(PROVIDED RECORDS)

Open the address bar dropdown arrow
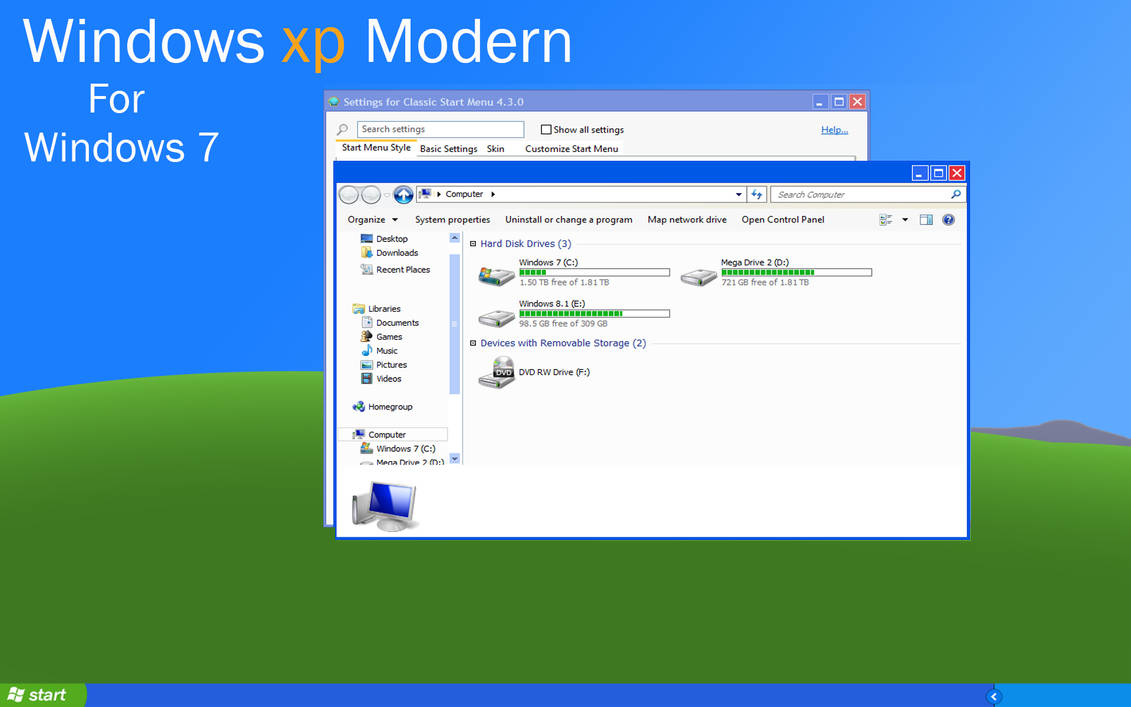1131x707 pixels. pos(737,193)
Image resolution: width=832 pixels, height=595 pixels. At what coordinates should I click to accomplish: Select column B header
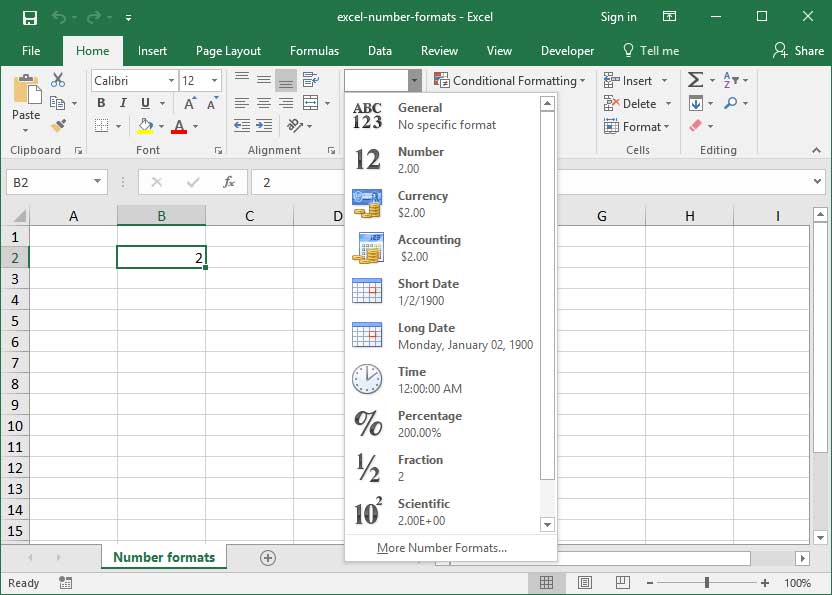pyautogui.click(x=161, y=216)
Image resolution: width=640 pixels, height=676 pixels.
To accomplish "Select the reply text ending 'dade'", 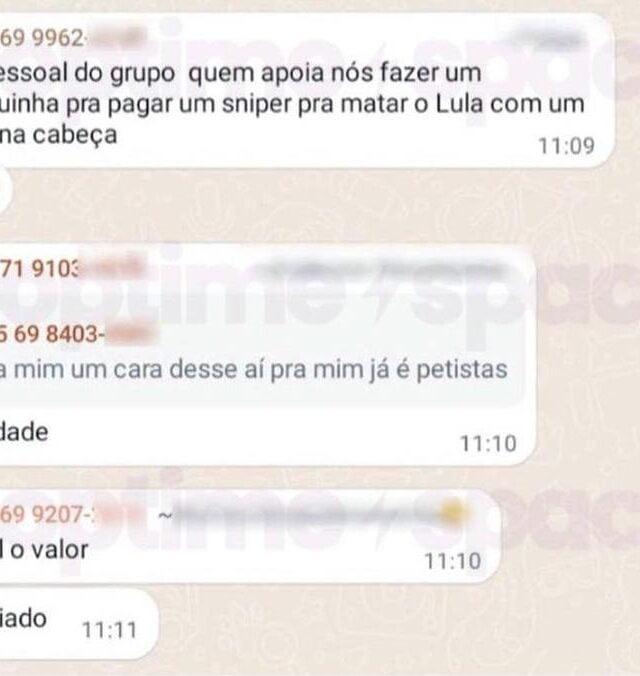I will pyautogui.click(x=24, y=432).
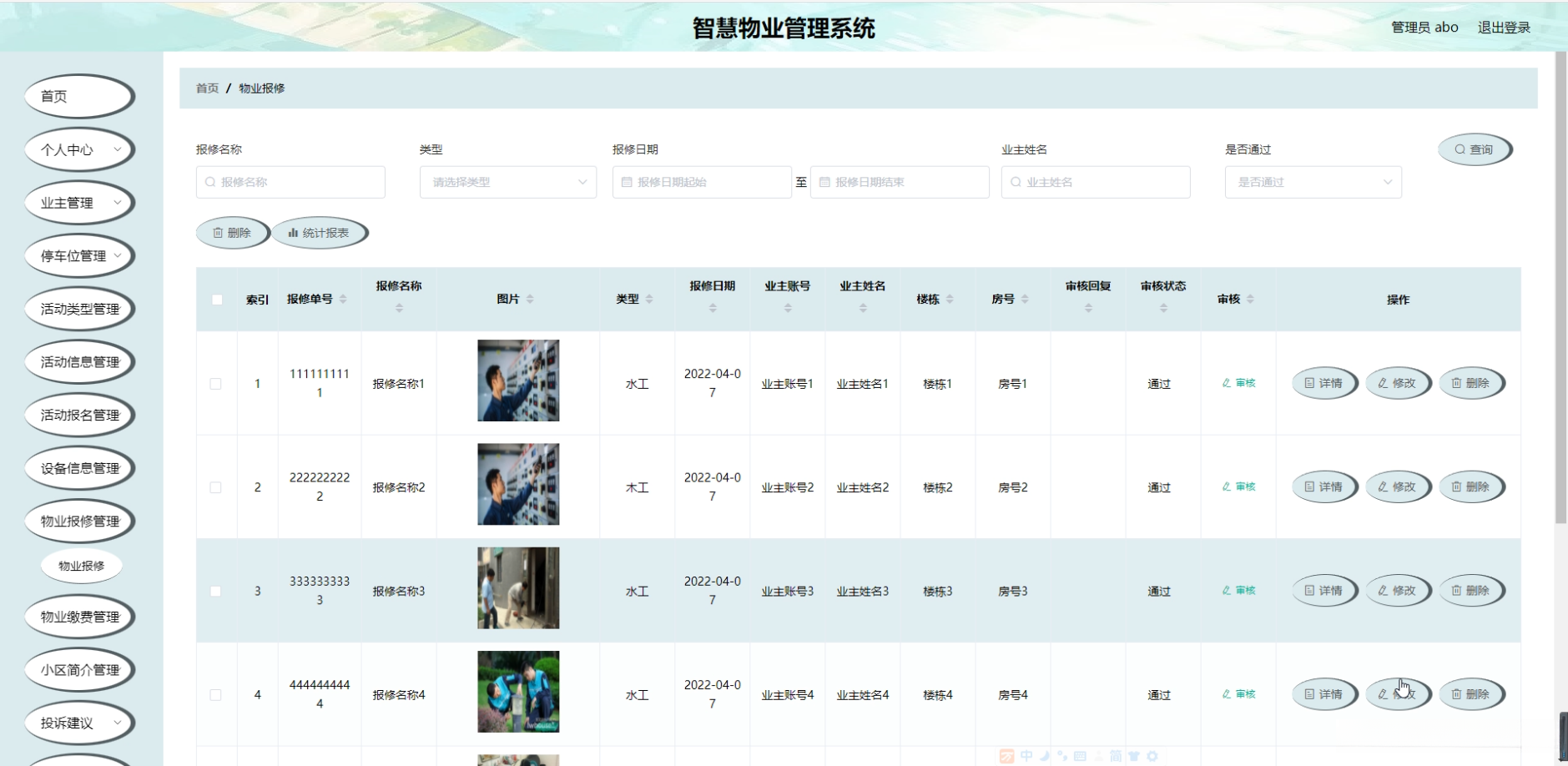This screenshot has width=1568, height=766.
Task: Select the checkbox for row 4
Action: 215,695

(End PROVIDED RECORDS)

• [WORK ITEM]:
Write out exactly the lines above between the one with "Image resolution: width=832" and the one with "Image resolution: width=640", inclusive, with pictures left out.

• [EXPECTED ANSWER]:
Image resolution: width=832 pixels, height=595 pixels. At what coordinates should I click to accomplish: Select column B header
pyautogui.click(x=161, y=216)
Image resolution: width=640 pixels, height=676 pixels.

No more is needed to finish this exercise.